Set up simple http routes to call bash command

NopIt

Okay thanks.

It appears that there is a python2 binary available, so I wrote a simple python script to handle this.
I'll share what I did, maybe this is gonna helpful to someone some day:

It can be done in 30 simple lines of python using BaseHTTPServer and urllib2 which are available pfSense by default:

#!/usr/bin/env python2
from BaseHTTPServer import BaseHTTPRequestHandler,HTTPServer
import urllib2

class myHandler(BaseHTTPRequestHandler):
    def do_GET(self):
        url = ''
        if self.path == '/turn_wifi_on':
            url = 'http://192.168.2.1?wifi=on&authkey=xxxxxx'
        elif self.path == '/turn_wifi_off':
            url = 'http://192.168.2.1?wifi=off&authkey=xxxxxx'
        else:
            self.finish()
            self.connection.close()
            return

        status = urllib2.urlopen(url).getcode()
        self.send_response(status)
        self.send_header('Content-type','text/html')
        self.end_headers()

        if status > 199 and status < 300:
            self.wfile.write("<b>Success!</b>")
        else:
            self.wfile.write("<b>Soemthing went wrong!</b>")
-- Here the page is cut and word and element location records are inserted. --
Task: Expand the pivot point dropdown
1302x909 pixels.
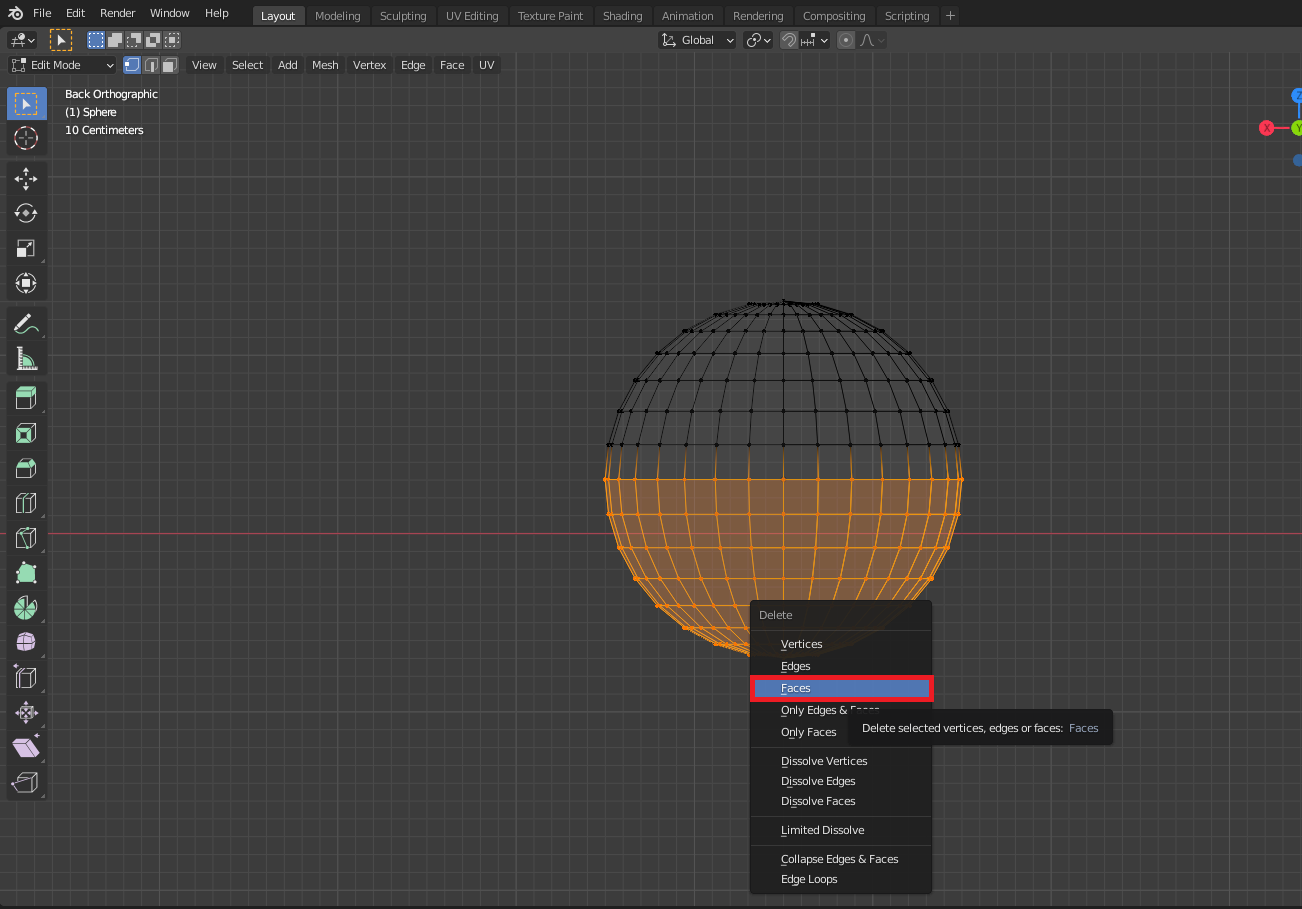Action: pos(760,40)
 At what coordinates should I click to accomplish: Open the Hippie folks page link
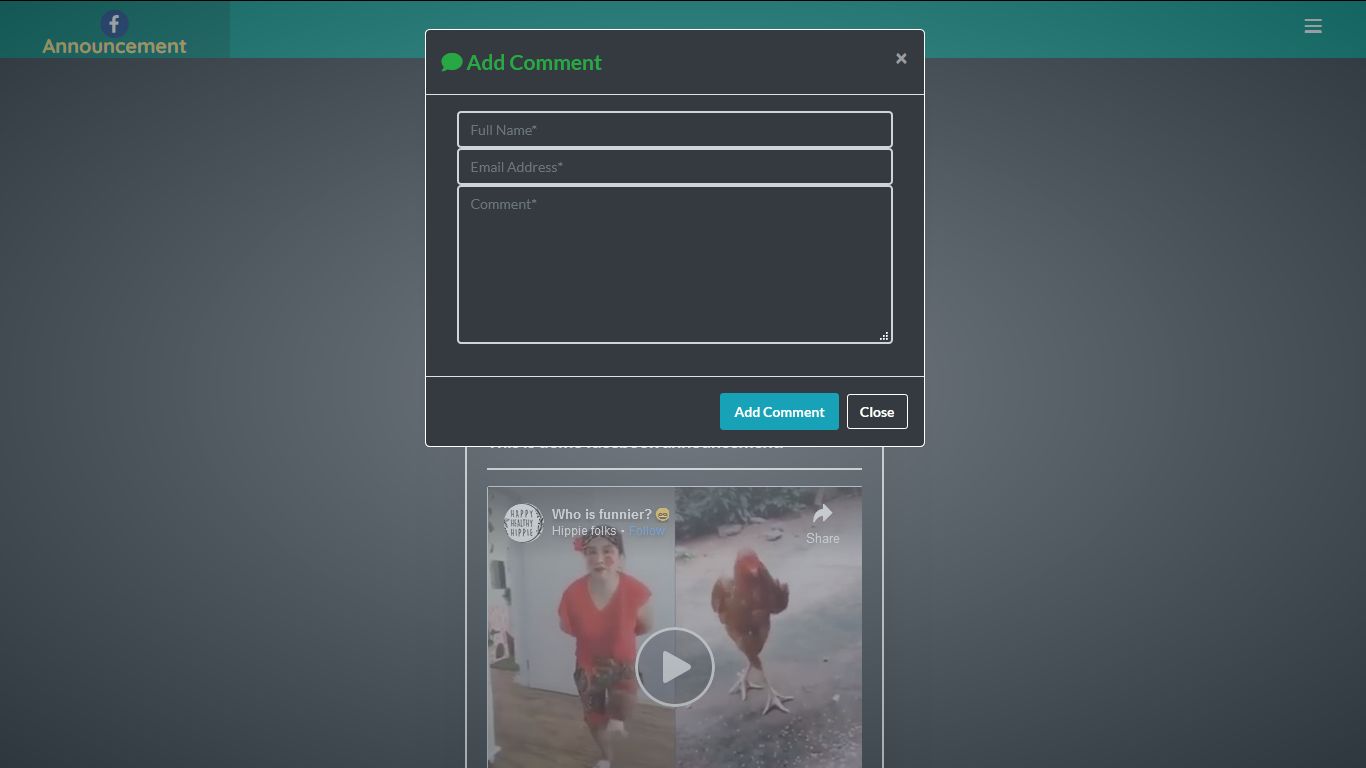click(584, 530)
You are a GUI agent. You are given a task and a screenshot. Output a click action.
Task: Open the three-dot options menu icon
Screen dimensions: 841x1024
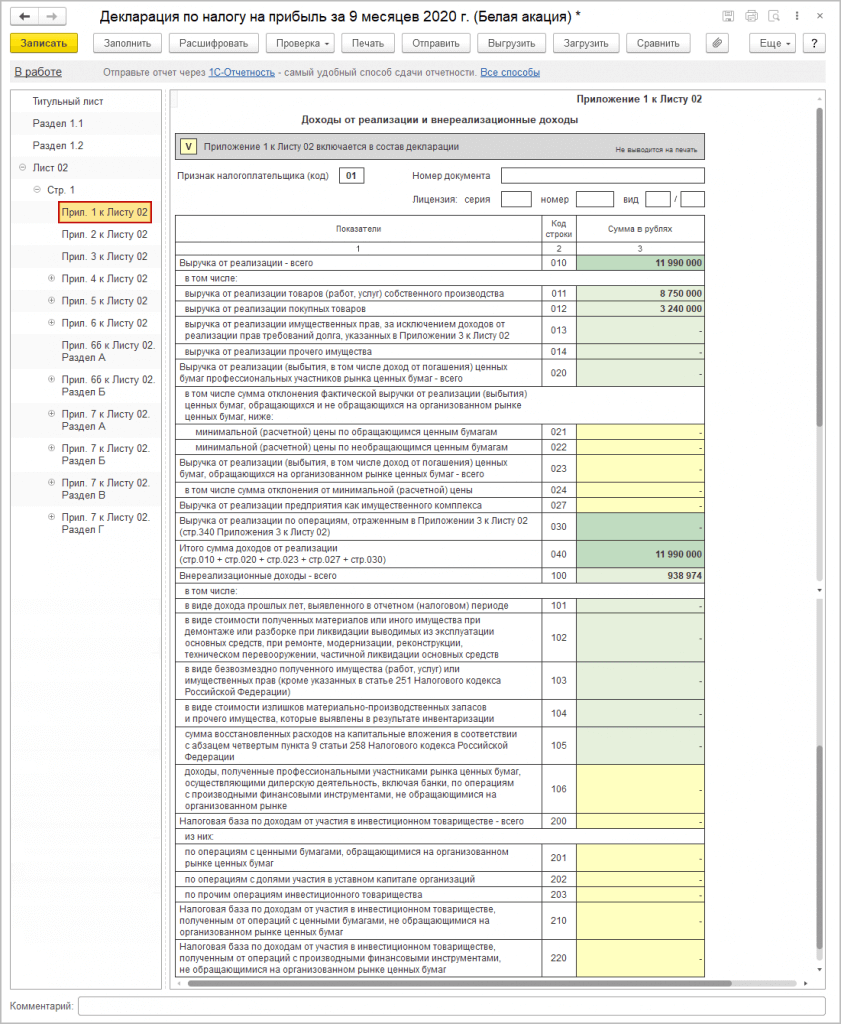[796, 18]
server = HTTPServer(('', 8000), myHandler)
print "HTTP server is running!"

server.serve_forever()

Then I simply wrote a simple rc.d script, and saved that as /usr/local/etc/rc.d/wifi.sh:

#!/usr/bin/env sh
case "$1" in
  start)
    python2 /path/to/python/script.py
    ;;
  stop)
    pkill -f script.py
    ;;
  *)
    echo "Usage: /usr/local/etc/rc.d/wifi.sh {start|stop}"
    exit 1
    ;;
esac

exit 0

I also made it executable (chmod +x /usr/local/etc/rc.d/wifi.sh).

heper

Remember to backup the script....
Likely it won't survive an update

stephenw10

Or use the Filer package to include it in the config.

Steve

jimp

Do not use your firewall as a general purpose web server. It's not intended for that, and you are lowering the security of the system as a whole by doing that sort of thing. Especially if you are exposing this kind of thing remotely. And if it's not remote, then why bother? Just hit the local box directly or over VPN.

NopIt

What do you mean by "general purpose web server"? There is literally one purpose here.
I think it's pretty safe, I mean the Python libs are pretty well maintained and everything is pretty static.
Although I have to admit that I should probably run it as a different user or some sort of container.
But it's too much work for me to set that up, so I'm willing to take the risk.

jimp

s/web server/server/ same advice still applies. If anything can hit your GUI port then it can access the other device inside your network.

Sure it might seem convenient, but it's insecure as hell. Doing that on a firewall is a huge risk.

NopIt

Well, that's obvious and that's why I only opened port 8000 and not 80/443. I don't see how opening port 8000 would allow anything to access port 80 or 443. That seems like a stretch to me to be honest.

jimp

Using any port on the firewall at all for a service like that is the problem. Not the port you chose. But if you are OK with making your firewall insecure and opening up holes in your network, then you do you.

NopIt

How does it make my Firewall insecure? And what do you mean by "service like that"?

tim.mcmanus

@nopit said in Set up simple http routes to call bash command:

How does it make my Firewall insecure? And what do you mean by "service like that"?

By exposing a web service located on your firewall as a way to interact with other devices on your LAN is a new vector you've opened up to be exploited. It's not a web service running on a web server, it's a web service you've exposed to the Internet running on your router. By doing this you've lowered the security of your router in a very bad way. You just introduced a new exploit vector on the device that runs your entire network.

pfSense has a job, and it's not to host web services. It is strongly recommended and it's best practice to move the web service to a web server or another appliance designed for that task.

NopIt

Where I come from, there is a difference between "insecure" and "potentially less secure"!
If someone (magically) exploited this, he would get access to my network anyway, no matter if I run this on my PC, NAS or pfSense device. At least the pfSense device doesn't hold any data that I would consider sensitive.
Anyway... I think this is going nowhere. I appreciate your concern, but I don't see anyone exploiting this.